- After graduating from Jessamine County High School, Lu Young would go on to earn a bachelor’s and master’s degree in Spanish from Eastern Kentucky University.
- Young began her teaching career as a classroom teacher in the Jessamine County schools before advancing to the positions of director of curriculum, assistant superintendent and superintendent.
By Jacob Perkins
Lu Young, vice chair of the Kentucky Board of Education (KBE), knows what it’s like to break the mold.
“For me, quite literally, education was the route out of generational poverty,” she said about being a first-generation college graduate. “When I think about education issues, I know that there are a lot of kids from poverty like me to whom we owe the very best possible education.”
After graduating from Jessamine County High School, Young would go on to earn a bachelor’s and master’s degree in Spanish from Eastern Kentucky University, Rank I and superintendent certifications from the University of Kentucky and a doctorate in educational leadership from Northern Kentucky University.

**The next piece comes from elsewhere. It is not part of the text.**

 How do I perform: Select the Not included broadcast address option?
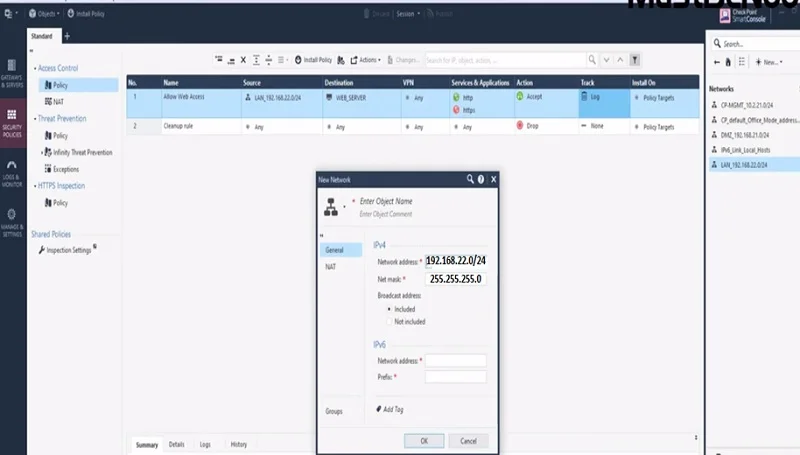click(389, 321)
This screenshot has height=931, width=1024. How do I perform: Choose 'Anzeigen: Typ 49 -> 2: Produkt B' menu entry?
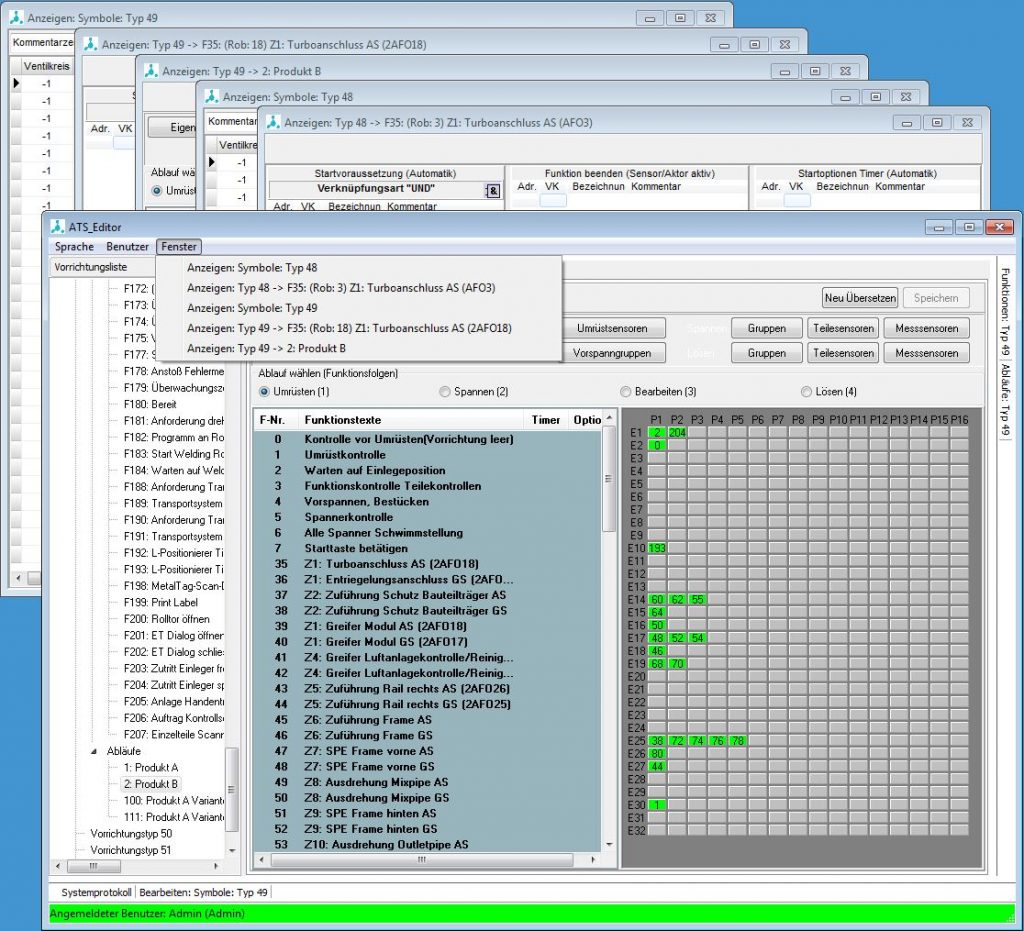point(266,348)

She began her teaching career as a classroom teacher in Jessamine County schools before advancing to the positions of director of curriculum, assistant superintendent and superintendent. She would go on to become superintendent from 2004 to 2013 and was named the Superintendent of the Year by the Kentucky Association of School Administrators in 2012.
Young concluded her public education career as chief academic officer for the Fayette County schools in 2014.

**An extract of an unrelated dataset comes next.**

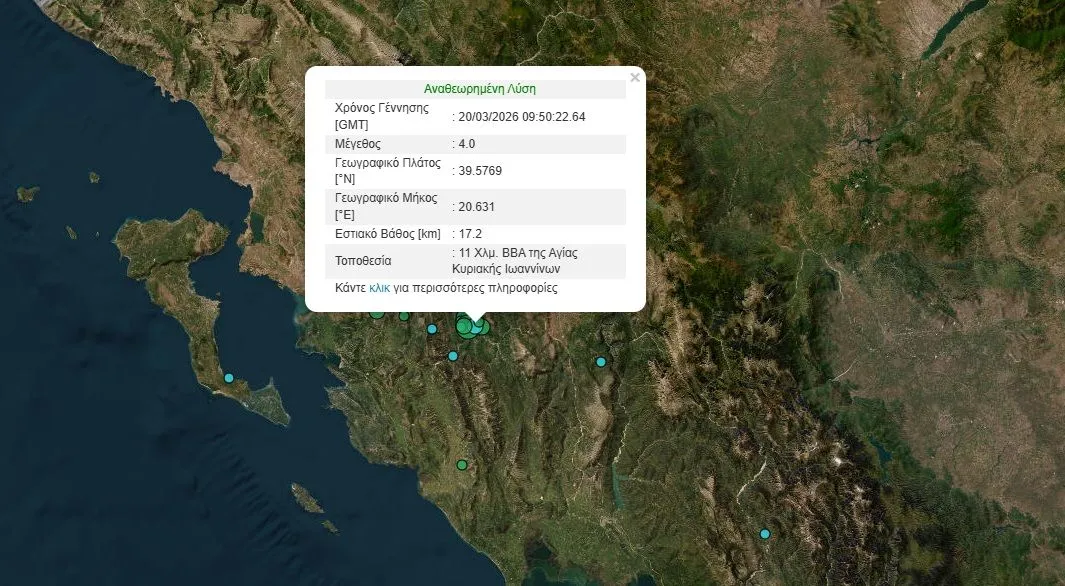
Task: Click the 'κλικ' link for more information
Action: (379, 288)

With more than 31 years of experience in K-12 schools – 20 years in a leadership position — Young says she cherishes the opportunity to serve on the state board of education.
“Those experiences have prepared me to grapple with the decisions that we’ll face,” Young said. “I also think it helps me discern what leaders and educators across Kentucky will be thinking about as we look at these decisions.”
As for goals with the KBE, Young looks at first finding the right person during the ongoing search for the next commissioner of the Kentucky Department of Education.
“I’m very honored and determined that we will conduct an impeccable search and find the very best person to be the next commissioner for Kentucky’s public schools,” she said.
By the time that Young’s term ends, she hopes that, with the help of the KBE, the negative narrative about Kentucky public education is wiped away.
“I hope that we can instill confidence on the part of the public in the work of our schools, especially our teachers and administrators,” she said. “I hope that we keep a strong focus on the needs of all kids, including kids from more marginalized populations.
“We need to really collaborate with families to better serve kids no matter what their zip code happens to be.”
In addition to trying to change the perspective of public education in the Commonwealth, Young also wants to lead the state into the next 30 years post-Kentucky Education Reform Act (KERA).
In the 1990 legislative session, the Kentucky General Assembly passed KERA, which essentially changed the face of education in Kentucky.
Young, while looking back at that time, realizes that right now Kentucky has an opportunity to capitalize on the next 30 years.
“Think about how we can leverage all of the technology, all of what we know about teaching and learning, student engagement and educational equity,” she said. “All of those important factors begin to align for us in Kentucky with a new commissioner, a new board and this 30-year milestone.”
Young’s term will expire April 14, 2024.